Machine Learning is a very popular field at the moment and is something that’s in the news and geek culture a lot. Kaggle is a machine learning competition site where you can take part in a (usually sponsored) competition to apply your skills and solve a real-world problem.
Putting aside the controversial nature of spec work (read no!spec and this Wired article for some background) Kaggle have put together a pretty nice container image for getting started with machine learning.
The kaggle/python container is a pre-built environment that includes SciPy, the principal package for doing machine learning in Python. SciPy consists of a number of sub-packages which might be familiar:
- NumPy for numerical computation using arrays and matrices,
- Pandas for data frame manipulation and analysis,
- Matplotlib to generate production-quality graphs; and
- IPython for working interactively with data
That sounds like a great set of tools, which it is, but that container image is absolutely enormous: 9.1GB. This is more than grabbing a coffee while the command completes and more like lunch.
$ docker pull kaggle/python
There are a couple of ways to get started using this container. To run a regular old-school Python REPL just call docker run like you would expect:
$ docker run --rm -it kaggle/python python Python 3.6.1 |Anaconda 4.4.0 (64-bit)| (default, May 11 2017, 13:09:58) [GCC 4.4.7 20120313 (Red Hat 4.4.7-1)] on linux Type "help", "copyright", "credits" or "license" for more information. >>>
As you can see the container is based on the well-known Anaconda distribution which is a package manager and platform for data science.

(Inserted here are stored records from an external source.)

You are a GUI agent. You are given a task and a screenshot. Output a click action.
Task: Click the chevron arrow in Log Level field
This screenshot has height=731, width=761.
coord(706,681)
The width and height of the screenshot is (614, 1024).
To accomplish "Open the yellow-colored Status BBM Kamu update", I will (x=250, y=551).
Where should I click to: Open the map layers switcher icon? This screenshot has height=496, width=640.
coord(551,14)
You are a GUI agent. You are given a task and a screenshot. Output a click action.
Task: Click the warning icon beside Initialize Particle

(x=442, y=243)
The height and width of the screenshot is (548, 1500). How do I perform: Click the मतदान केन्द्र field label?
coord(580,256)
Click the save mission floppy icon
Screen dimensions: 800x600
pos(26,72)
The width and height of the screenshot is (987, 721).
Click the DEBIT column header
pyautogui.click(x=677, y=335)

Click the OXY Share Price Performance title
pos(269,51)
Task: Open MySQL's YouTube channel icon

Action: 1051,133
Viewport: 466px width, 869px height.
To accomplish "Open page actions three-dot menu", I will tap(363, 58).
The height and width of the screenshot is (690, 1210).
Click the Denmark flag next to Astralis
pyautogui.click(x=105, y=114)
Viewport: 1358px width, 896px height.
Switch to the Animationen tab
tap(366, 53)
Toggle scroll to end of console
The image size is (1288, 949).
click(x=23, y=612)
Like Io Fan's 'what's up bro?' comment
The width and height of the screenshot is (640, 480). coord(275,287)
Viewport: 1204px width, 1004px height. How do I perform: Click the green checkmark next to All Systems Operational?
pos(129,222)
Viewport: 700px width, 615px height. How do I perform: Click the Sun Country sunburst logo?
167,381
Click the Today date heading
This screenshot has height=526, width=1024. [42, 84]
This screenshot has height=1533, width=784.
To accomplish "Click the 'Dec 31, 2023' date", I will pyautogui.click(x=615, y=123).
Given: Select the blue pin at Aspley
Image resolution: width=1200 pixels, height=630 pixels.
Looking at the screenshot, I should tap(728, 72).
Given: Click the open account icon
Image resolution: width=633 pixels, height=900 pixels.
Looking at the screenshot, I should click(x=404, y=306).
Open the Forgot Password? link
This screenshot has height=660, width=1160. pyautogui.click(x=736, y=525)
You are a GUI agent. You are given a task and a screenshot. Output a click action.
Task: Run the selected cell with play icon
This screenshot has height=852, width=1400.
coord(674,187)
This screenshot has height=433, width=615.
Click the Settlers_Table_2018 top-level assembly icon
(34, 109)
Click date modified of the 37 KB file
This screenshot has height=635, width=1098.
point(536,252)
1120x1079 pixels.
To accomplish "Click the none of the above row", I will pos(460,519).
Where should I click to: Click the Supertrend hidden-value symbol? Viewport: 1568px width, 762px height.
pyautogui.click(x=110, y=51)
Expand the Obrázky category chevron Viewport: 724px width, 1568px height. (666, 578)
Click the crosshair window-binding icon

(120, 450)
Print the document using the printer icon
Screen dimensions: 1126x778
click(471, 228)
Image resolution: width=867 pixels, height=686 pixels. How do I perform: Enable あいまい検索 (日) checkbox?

The other way to use the kaggle/python container is to run a Jupyter notebook server. Run the container server like this:
$ docker run --rm -it \ -v $PWD:/tmp/working -w=/tmp/working \ -p 8888:8888 kaggle/python jupyter notebook \ --no-browser --ip="0.0.0.0" \ --notebook-dir=/tmp/working \ --allow-root
Browse to http://localhost:8888 to start using the notebook
This is a somewhat complicated command line that does a couple of useful things. Firstly it uses Docker to map the current working directory to /tmp/working in the container which is useful if this is where your code and data is. Secondly it runs jupyter as a server inside the container and uses /tmp/working as the notebook directory.
When you initially connect to the notebook you will need to enter a random token that’s generated at startup. Examine the log output when starting up the container and cut & paste the value of the token.